Philippe Cassuto : Un directeur de thèse hors pair, un mentor et un ami inoubliable

Le Dialogue

A chaque nouvelle rentrée universitaire, comme chaque année depuis 2018 où j’ai commencé à enseigner, je suis toujours ravi de retrouver mes étudiants. Or depuis la rentrée de 2020, j’ai également depuis cette date, un pincement au cœur en retrouvant les locaux de mon université d’Aix-Marseille. Car je ne peux m’empêcher de penser à chaque fois à mon ancien directeur de thèse et ami, Philippe Cassuto, disparu prématurément le 2 mars 2020, et qui fut le premier à me proposer de dispenser des cours au sein de cette faculté…

Mon édito de cette semaine est consacré à lui rendre hommage, une nouvelle fois, avec un texte inspiré grandement de l’épilogue que j’ai signé dans un ouvrage collectif d’enseignants-chercheurs, produit à la mémoire de ce grand spécialiste de la massore et de la grammaire hébraïque, et intitulé : Études sémitiques, Mélanges rassemblés à la mémoire de Philippe Cassuto, Presses Universitaires de Provence, 2023 trimestre 2.

 

 

La rencontre

Je connaissais le professeur Philippe Cassuto depuis 2010, l’année où il me proposa d’être mon directeur de thèse. 

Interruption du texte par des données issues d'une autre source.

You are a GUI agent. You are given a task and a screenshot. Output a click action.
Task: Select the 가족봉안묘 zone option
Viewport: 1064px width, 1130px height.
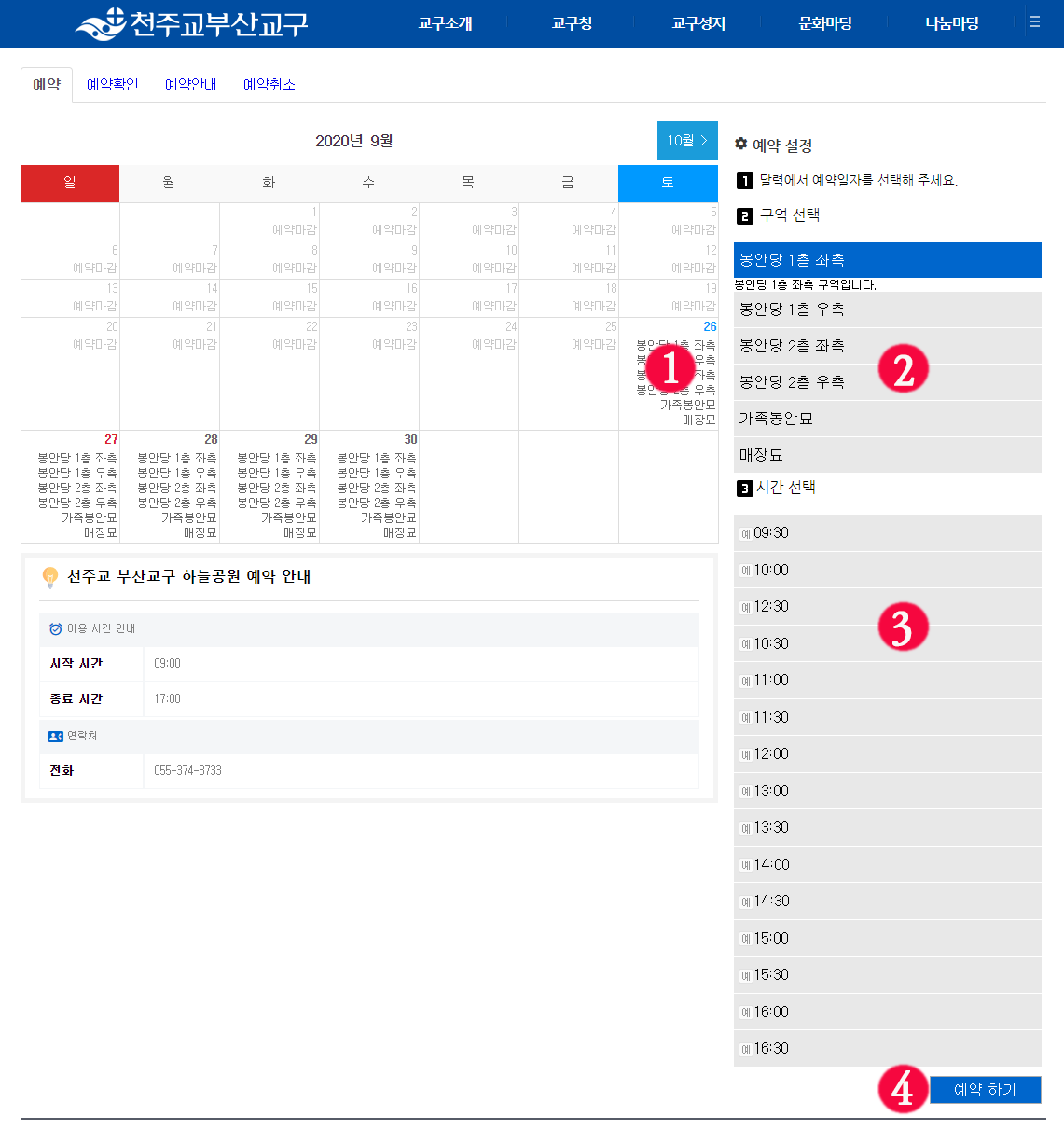pos(888,419)
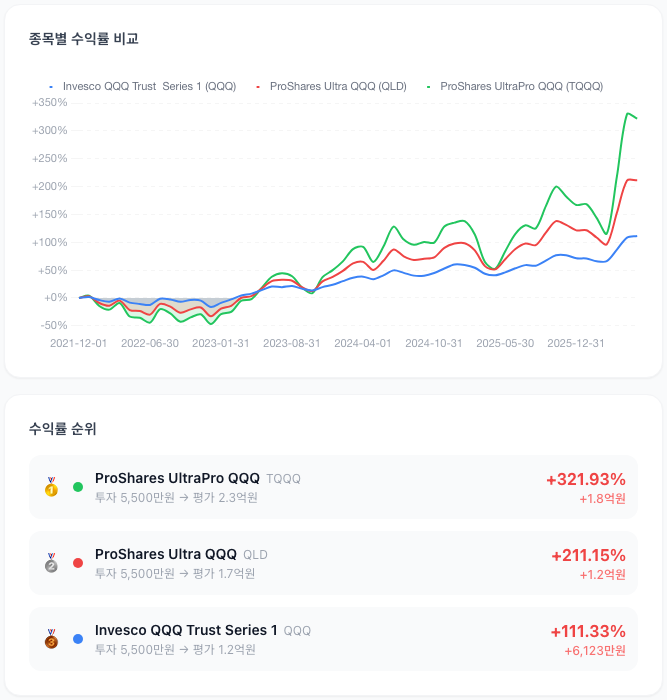Click the 2023-08-31 date label on x-axis

pos(292,343)
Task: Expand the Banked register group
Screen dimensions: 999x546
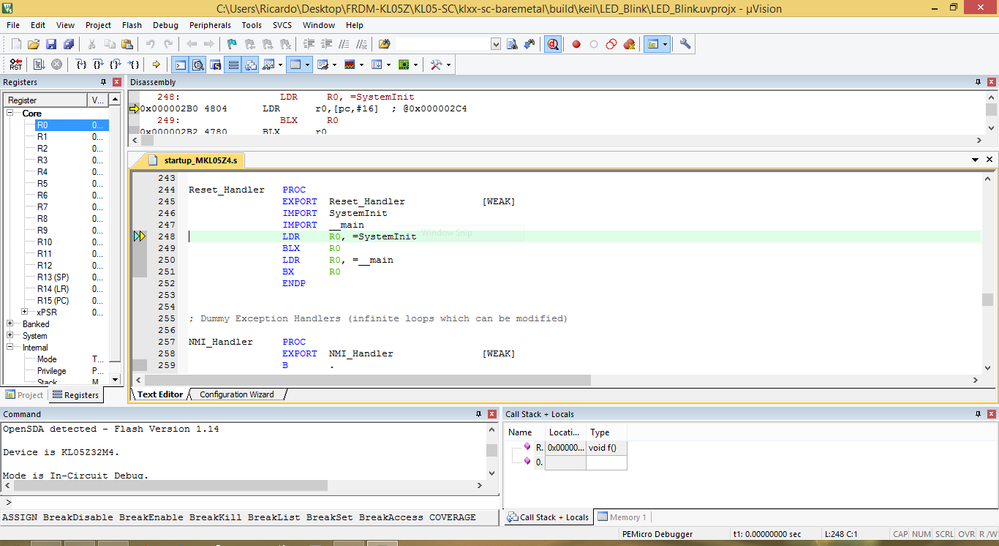Action: [11, 324]
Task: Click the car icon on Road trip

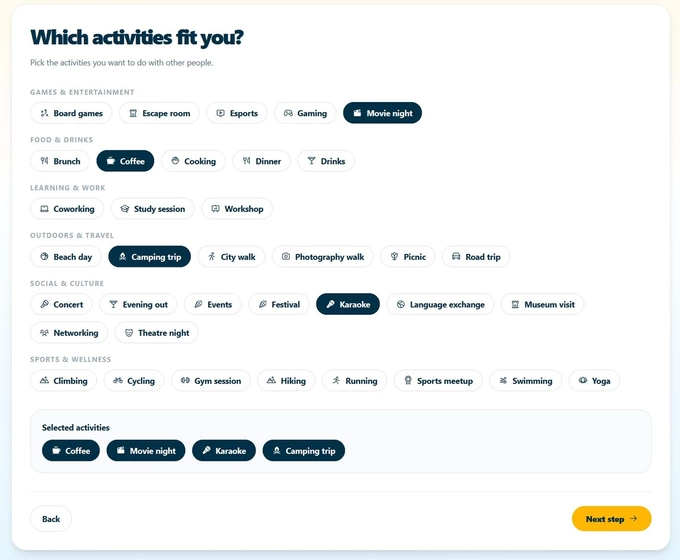Action: [x=456, y=257]
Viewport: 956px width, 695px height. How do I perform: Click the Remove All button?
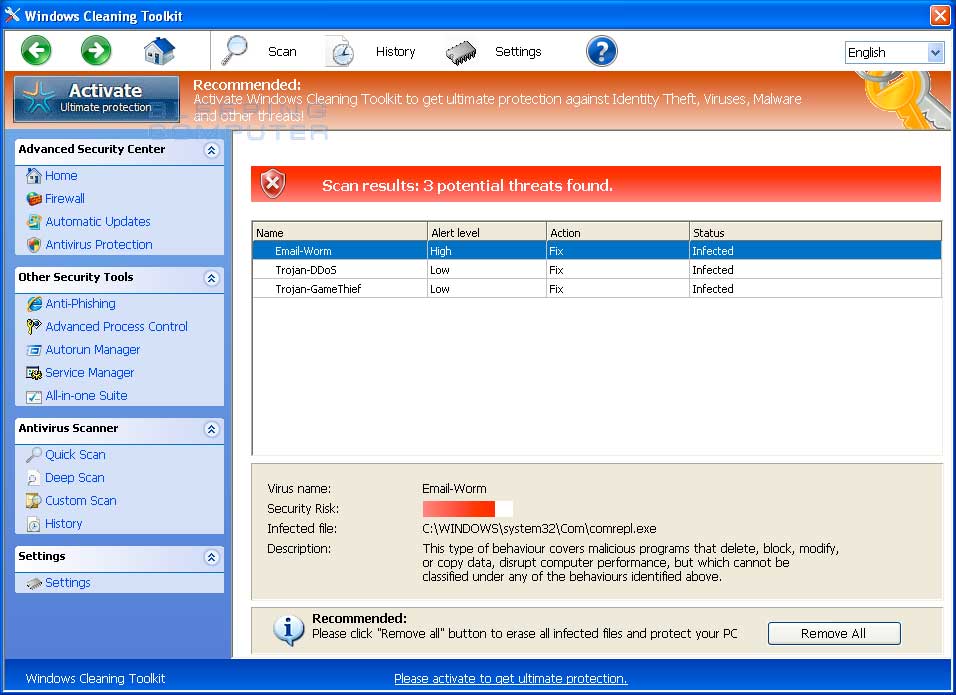coord(834,633)
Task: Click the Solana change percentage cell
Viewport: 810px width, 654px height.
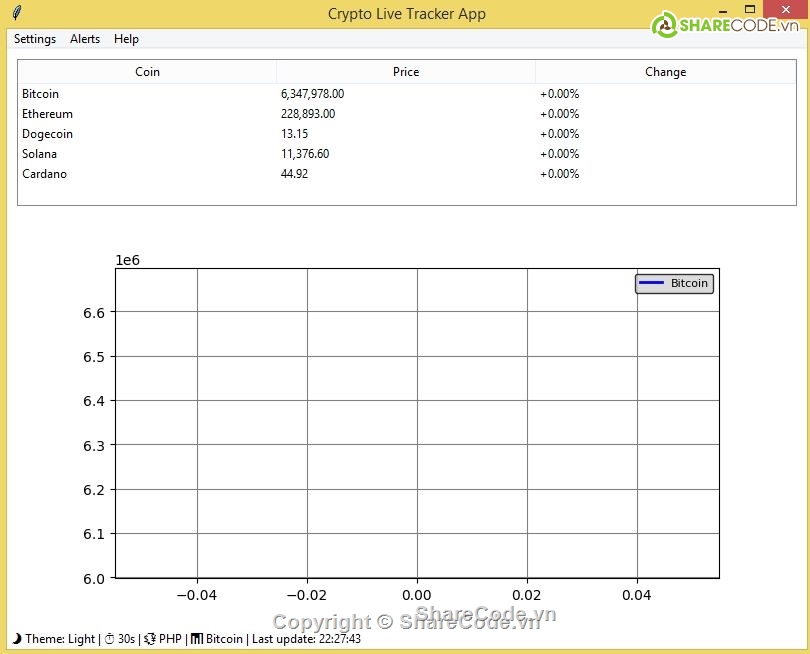Action: [560, 154]
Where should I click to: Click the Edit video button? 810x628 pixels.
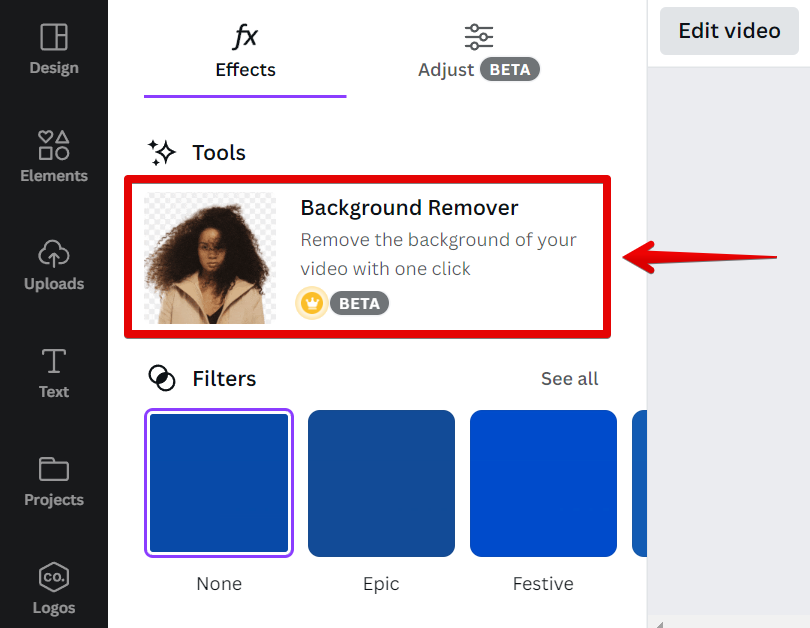coord(728,31)
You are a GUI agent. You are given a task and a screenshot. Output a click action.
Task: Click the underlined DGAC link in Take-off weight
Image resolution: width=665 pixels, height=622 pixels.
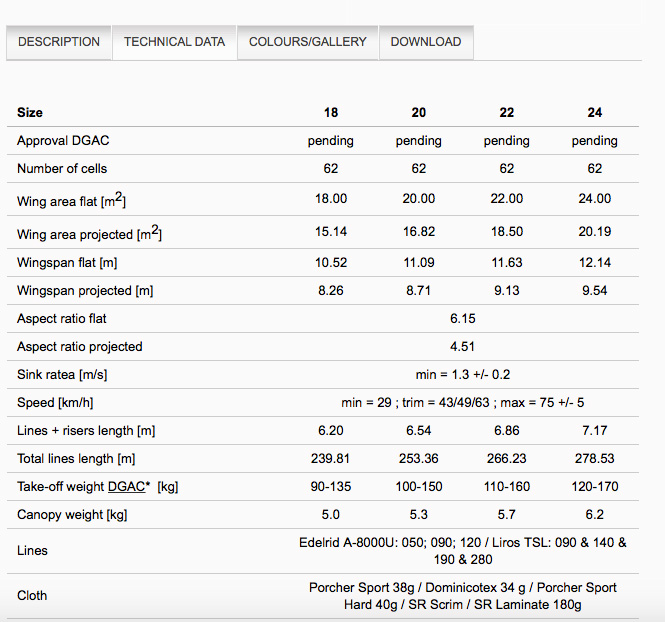[127, 487]
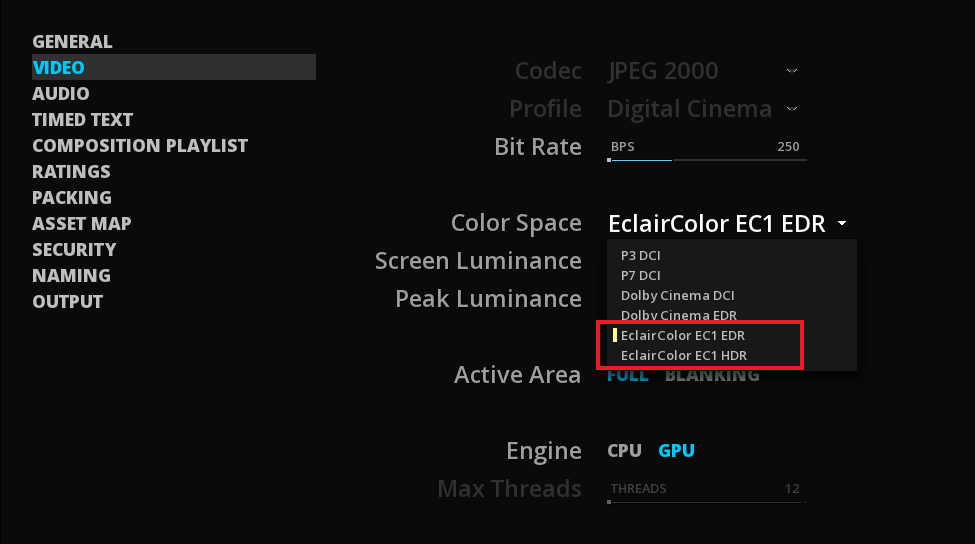975x544 pixels.
Task: Set Active Area to BLANKING
Action: tap(713, 375)
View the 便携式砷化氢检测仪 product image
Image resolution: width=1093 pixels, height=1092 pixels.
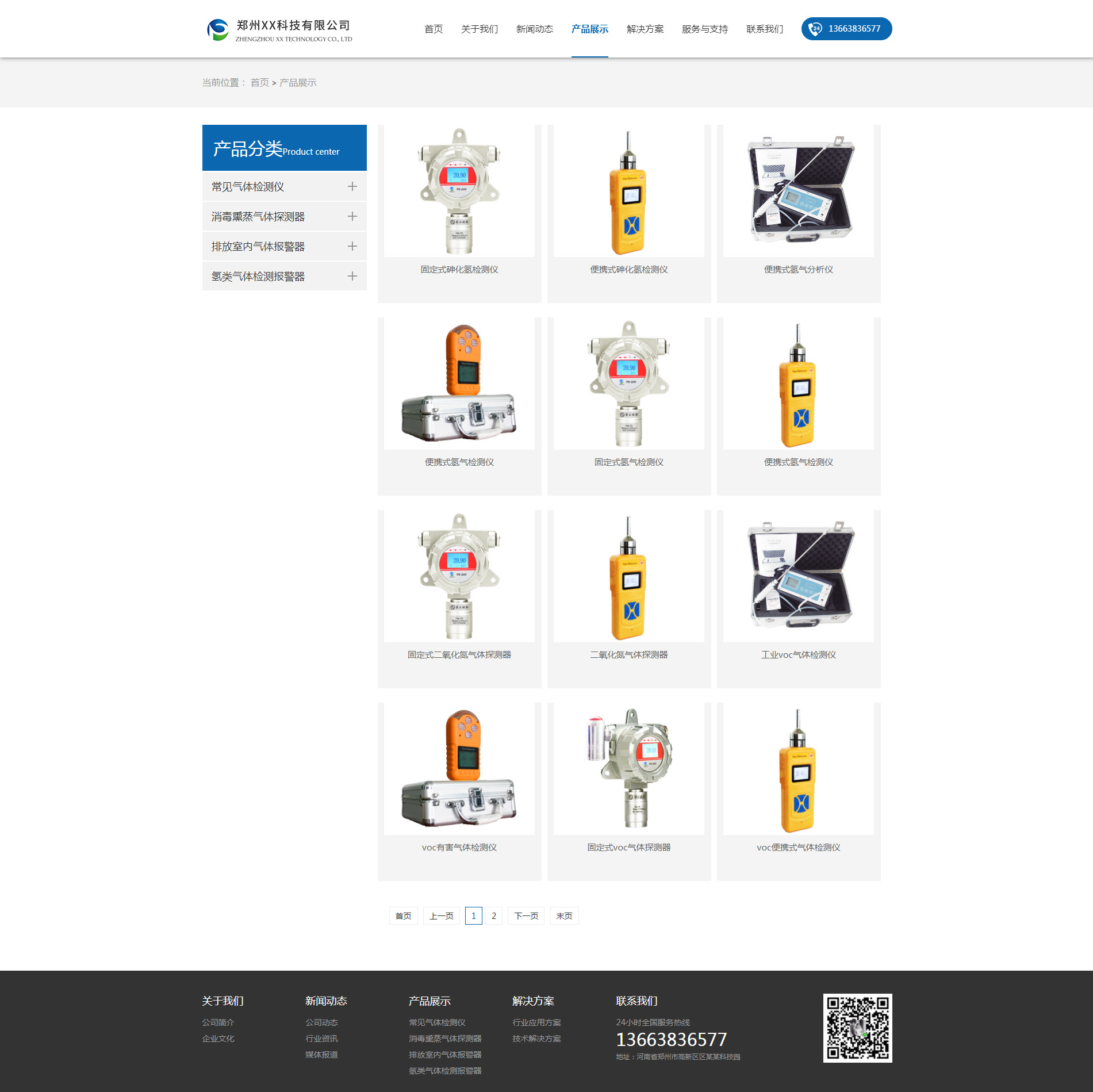coord(628,191)
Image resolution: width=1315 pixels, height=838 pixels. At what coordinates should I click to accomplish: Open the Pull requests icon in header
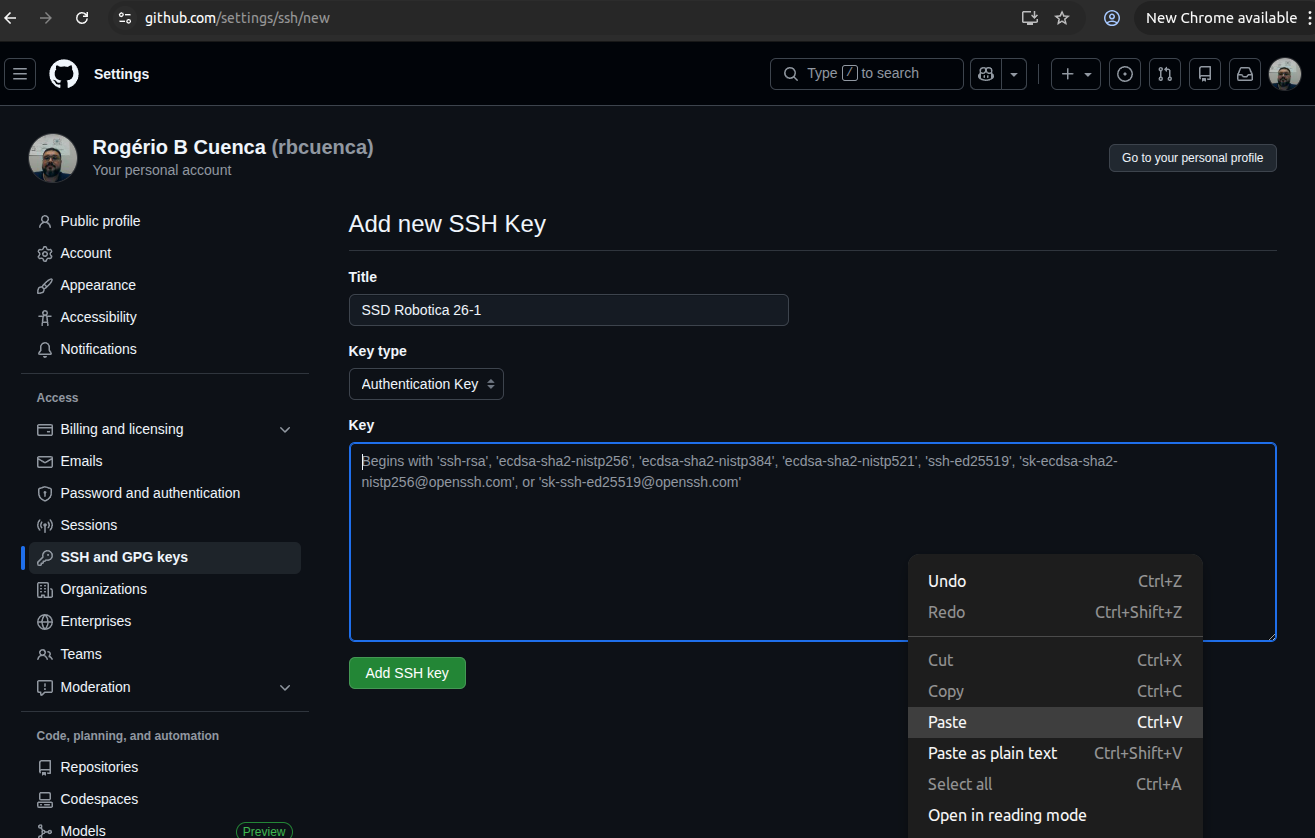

A l’époque, mon profil d’étudiant était plutôt atypique : jeune papa de 35 ans, ancien militaire et surtout cadre dans un grand groupe français, ayant repris ses études 5 ans auparavant, en parallèle à ses activités professionnelles. 

Ainsi, malgré les recommandations du professeur Robert Ilbert, qui fut mon directeur de recherches lors de mon master, je venais d’essuyer déjà plusieurs refus de la part de professeurs qui trouvaient mon sujet de thèse certes intéressant mais qui ne croyaient absolument pas en mes capacités réelles à entreprendre et mener à bien un doctorat avec l’emploi du temps et les lourdes responsabilités de ma profession.

Quelque peu désespéré et à deux doigts d’abandonner, je fais une dernière tentative en envoyant un ultime message de demande de conseils à Philippe Cassuto, dont j’avais trouvé le nom, par le plus grand des hasards, sur l’annuaire du site de l’IREMAM. 

A mon grand étonnement et bien que plutôt linguiste et bibliste – une référence mondiale dans son domaine –, ce dernier me propose alors de devenir lui-même le directeur de ma thèse qui porterait certes sur le Moyen-Orient mais sur un sujet d’histoire contemporaine : Les relations franco-israéliennes pendant la guerre du Liban (1975-1990) au travers de la politique arabe de la France initiée à partir de 1962.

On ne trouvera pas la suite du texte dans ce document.